Instructions to follow: Each line below that contains "agent" should be counted. Give only the total.

'''

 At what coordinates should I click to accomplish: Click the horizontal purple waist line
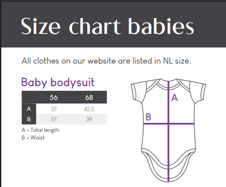[x=169, y=123]
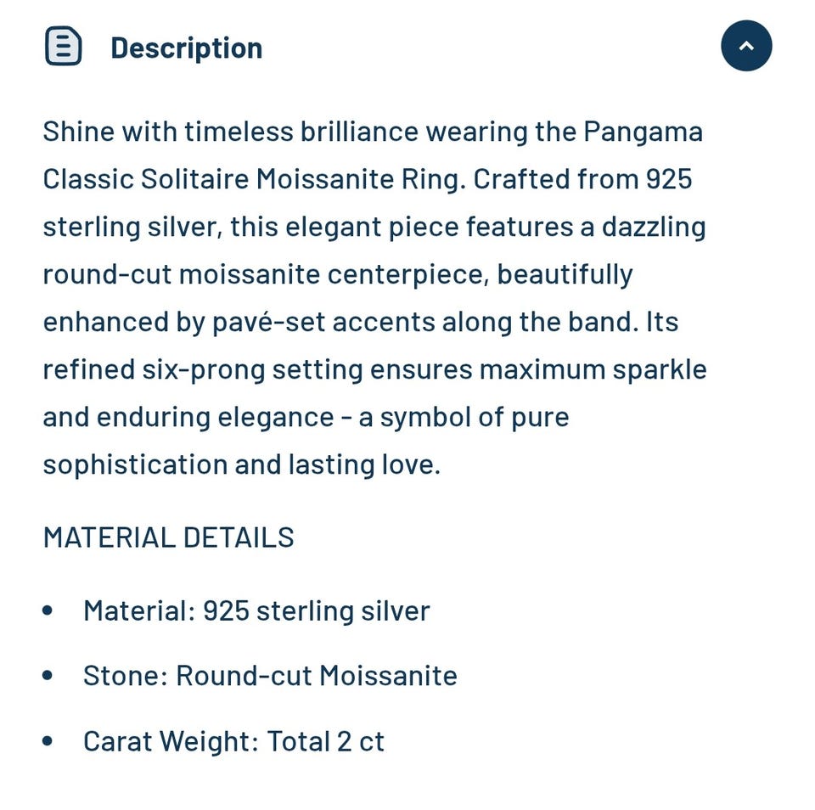Click sterling silver, within the description paragraph
Screen dimensions: 815x810
click(x=133, y=228)
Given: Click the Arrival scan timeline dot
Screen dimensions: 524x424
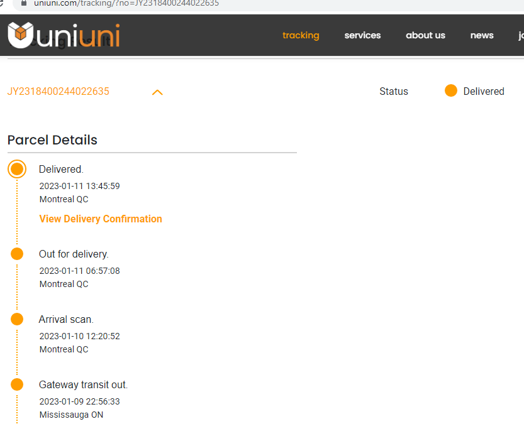Looking at the screenshot, I should click(x=17, y=319).
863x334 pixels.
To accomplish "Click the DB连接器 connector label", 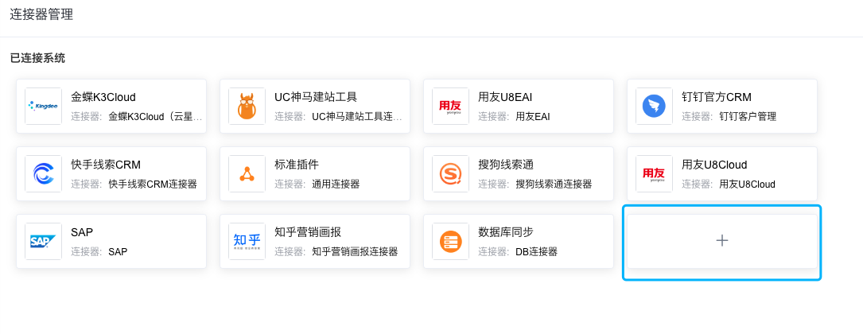I will pos(537,252).
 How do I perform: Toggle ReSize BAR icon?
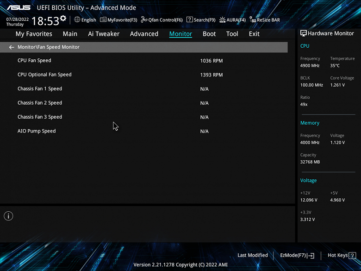click(x=253, y=19)
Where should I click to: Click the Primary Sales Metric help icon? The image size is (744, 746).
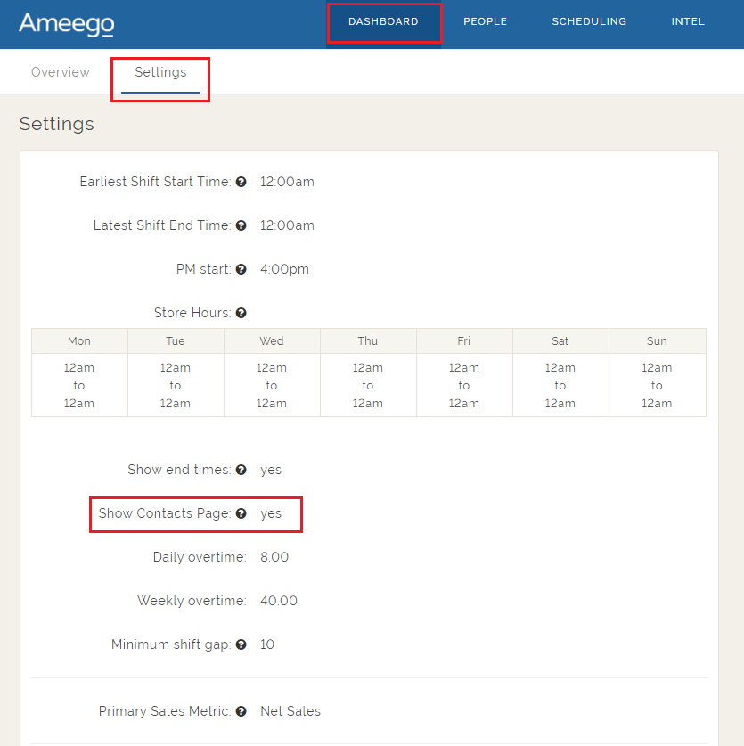tap(241, 711)
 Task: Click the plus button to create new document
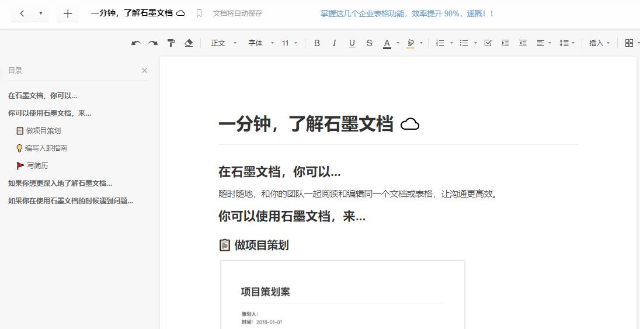68,13
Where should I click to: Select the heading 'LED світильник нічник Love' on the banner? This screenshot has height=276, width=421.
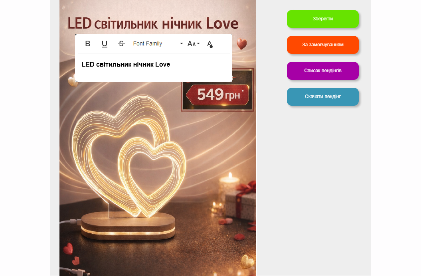(153, 24)
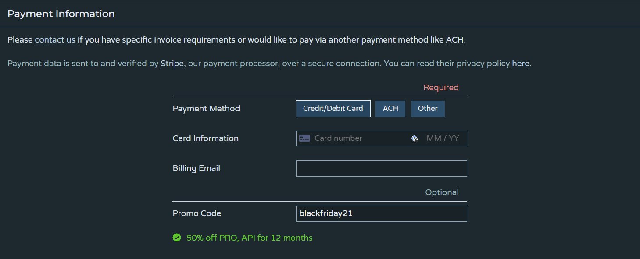Click the MM / YY expiry field
640x259 pixels.
click(443, 138)
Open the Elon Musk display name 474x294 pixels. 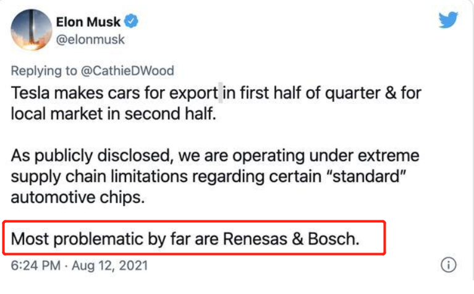tap(88, 22)
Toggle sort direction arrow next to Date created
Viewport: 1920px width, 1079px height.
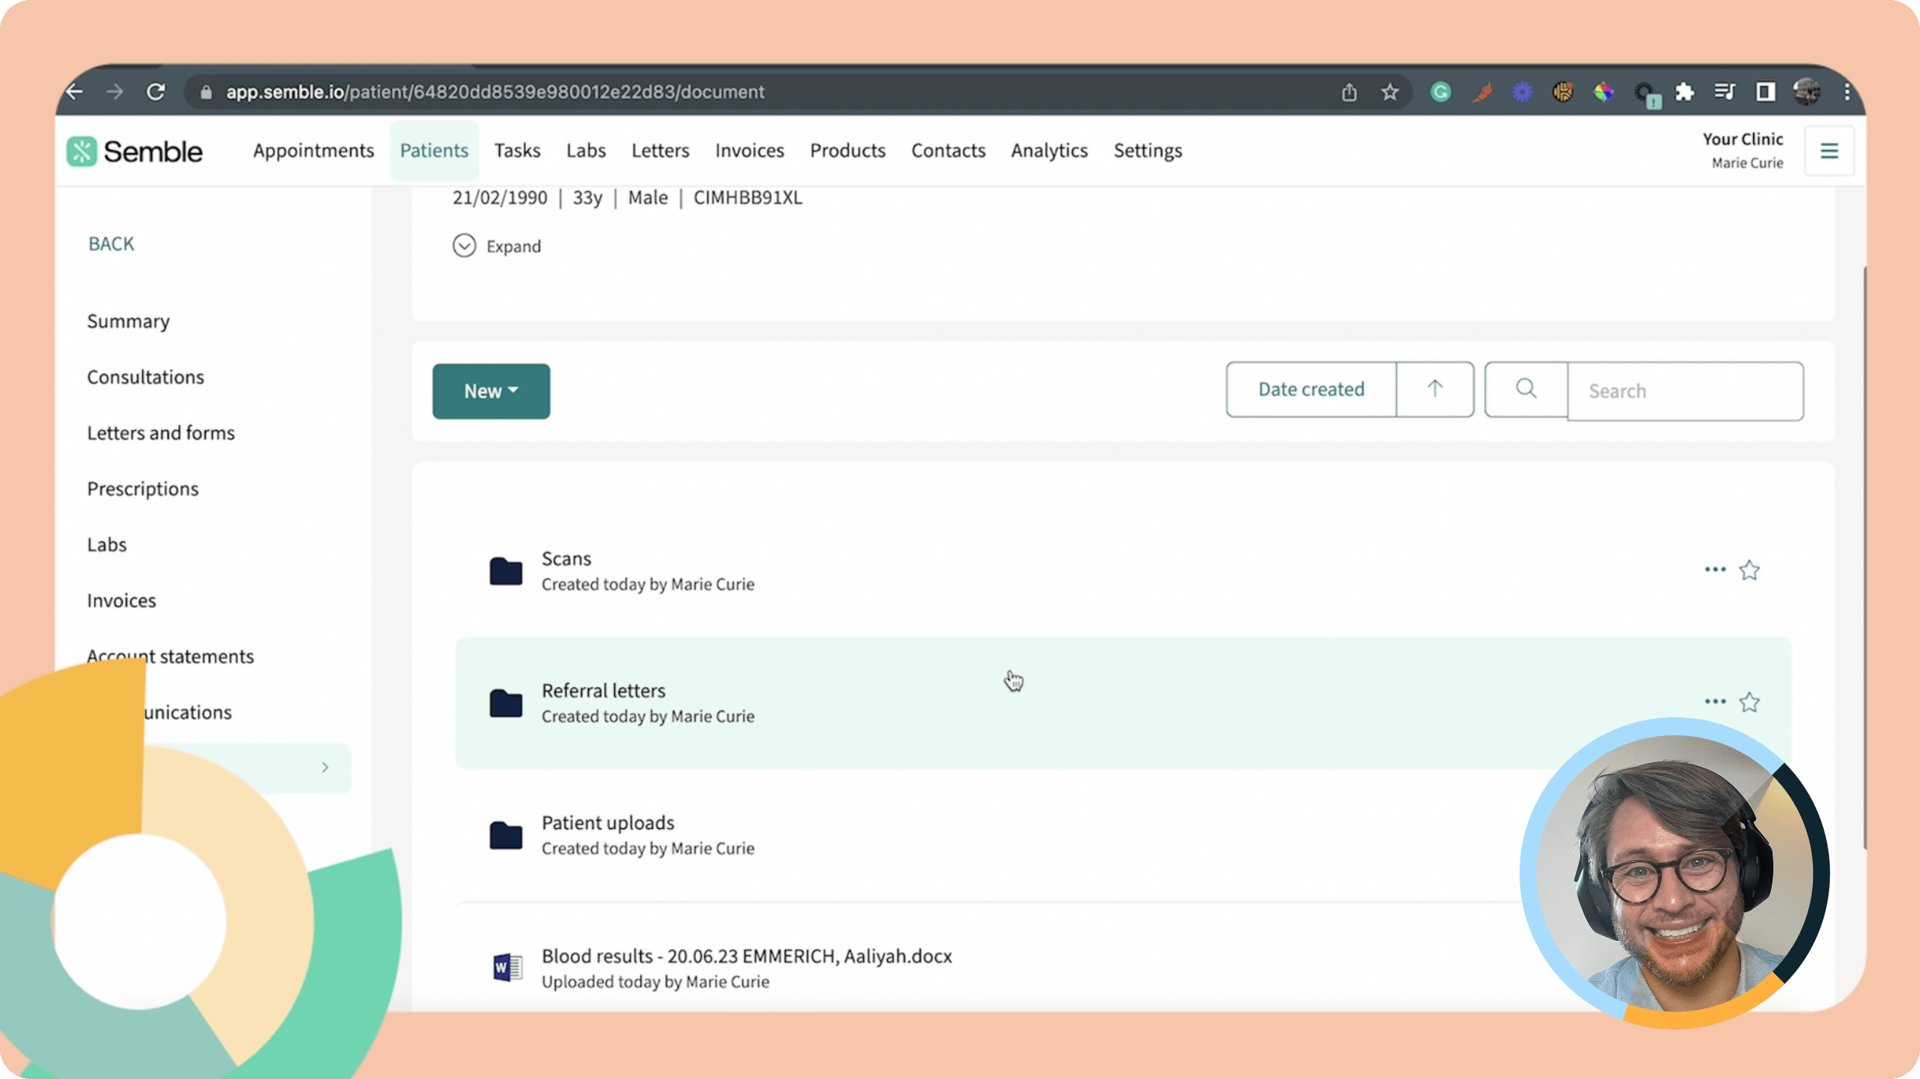point(1435,389)
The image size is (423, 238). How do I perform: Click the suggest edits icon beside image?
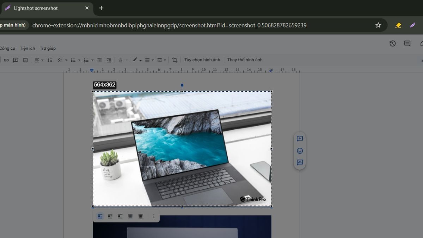pos(300,163)
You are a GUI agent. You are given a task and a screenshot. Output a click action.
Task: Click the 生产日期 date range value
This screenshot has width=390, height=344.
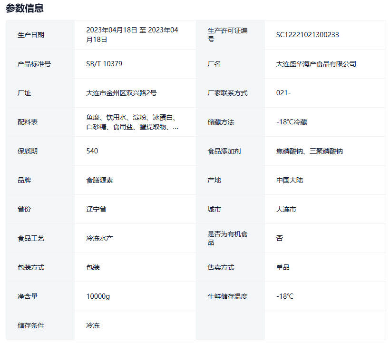[132, 35]
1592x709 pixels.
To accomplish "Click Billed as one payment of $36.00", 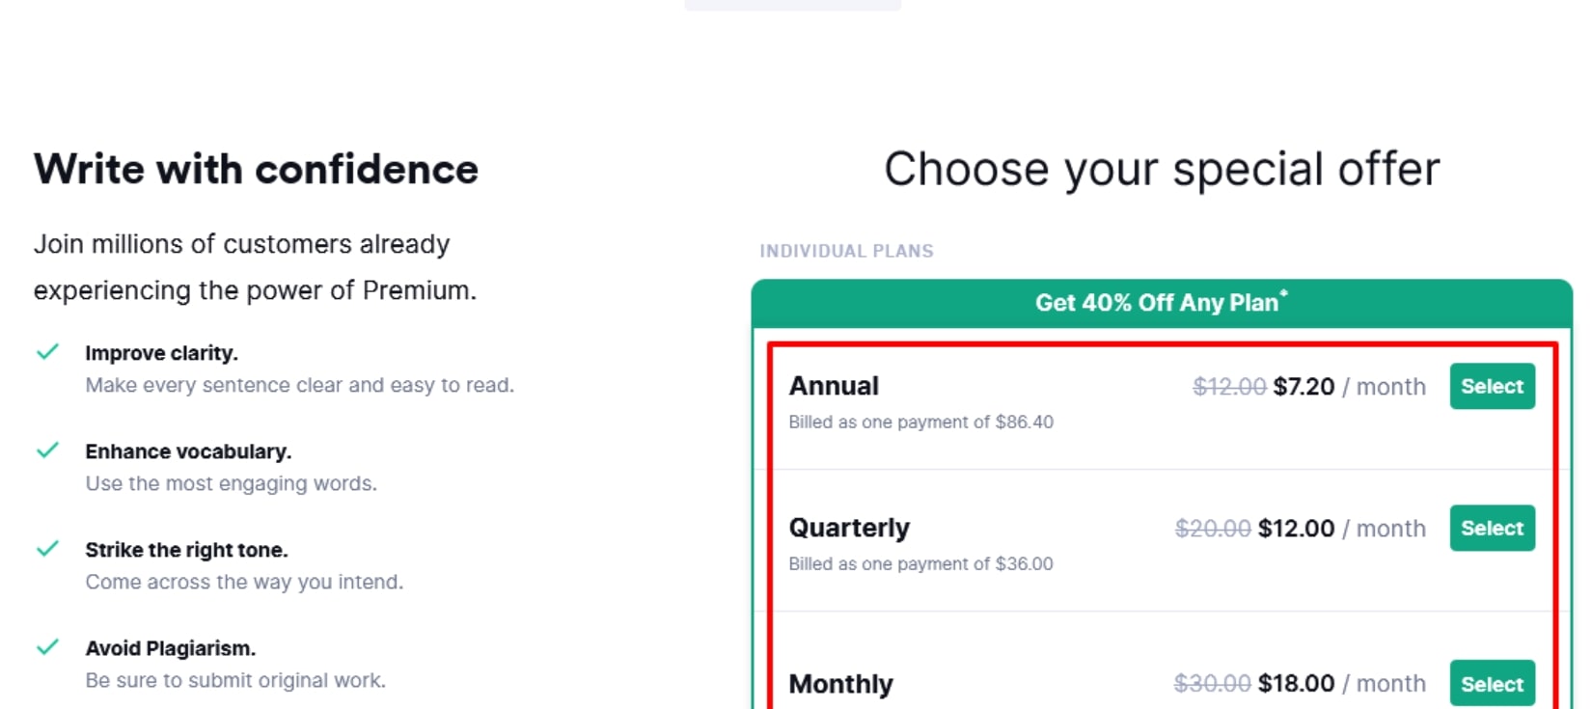I will (921, 563).
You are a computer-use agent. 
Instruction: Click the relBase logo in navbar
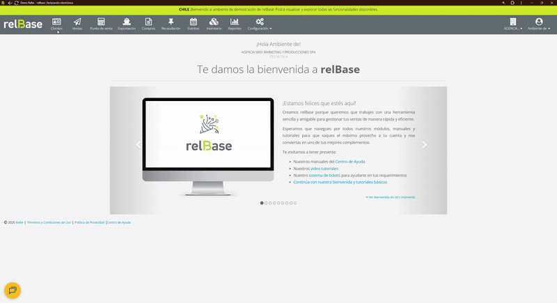[23, 24]
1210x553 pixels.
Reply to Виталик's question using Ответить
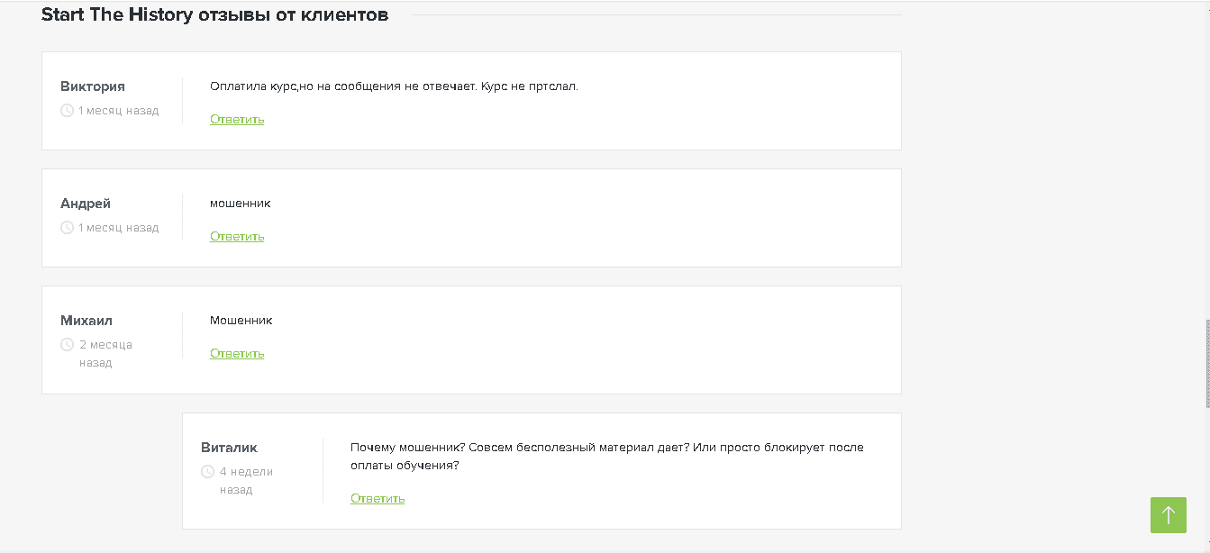pos(377,497)
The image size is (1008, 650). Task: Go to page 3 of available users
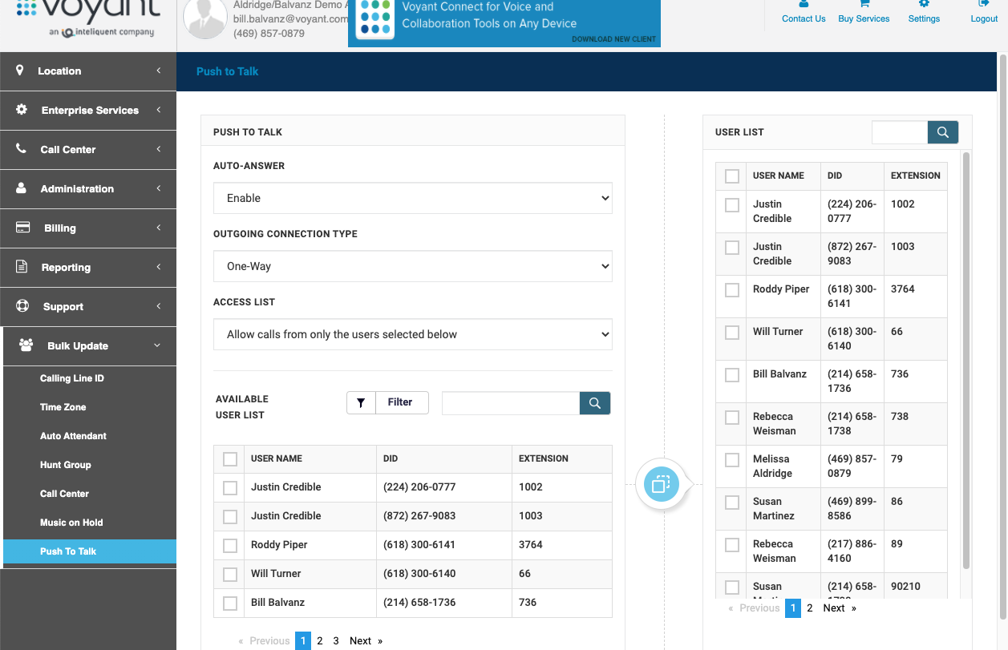coord(336,641)
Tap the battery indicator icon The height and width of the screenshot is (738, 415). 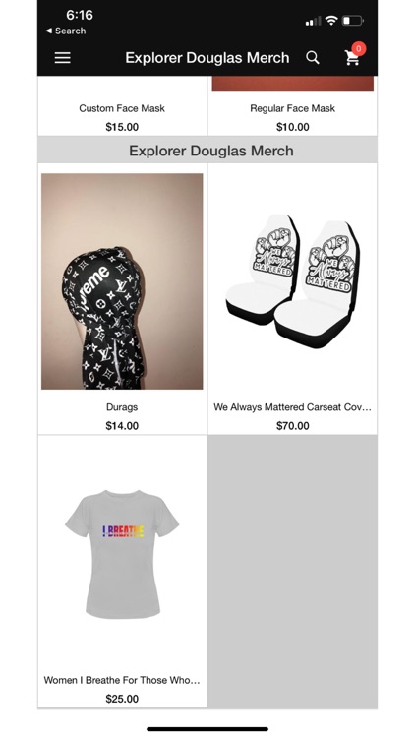[x=352, y=21]
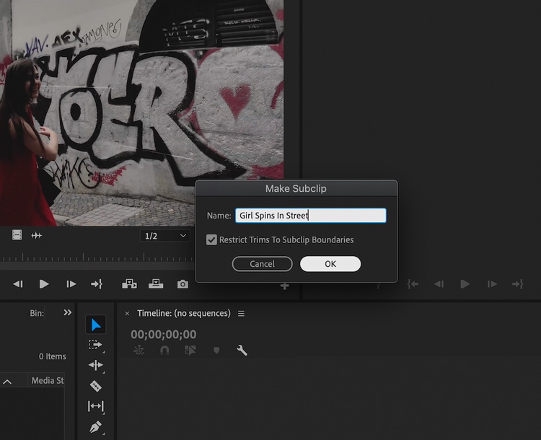Click the Export Frame camera icon
The width and height of the screenshot is (541, 440).
point(182,284)
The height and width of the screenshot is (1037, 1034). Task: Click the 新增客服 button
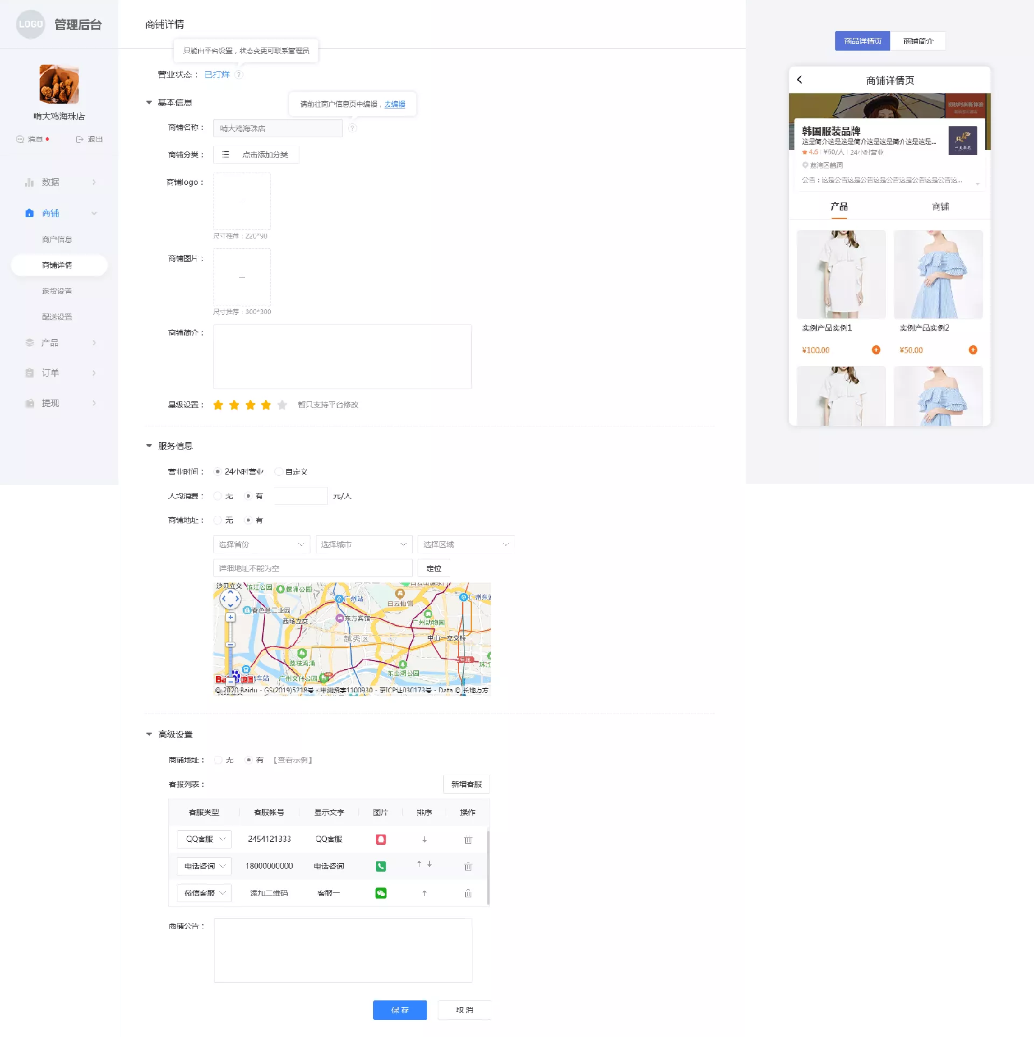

'''

Response for this exercise: 2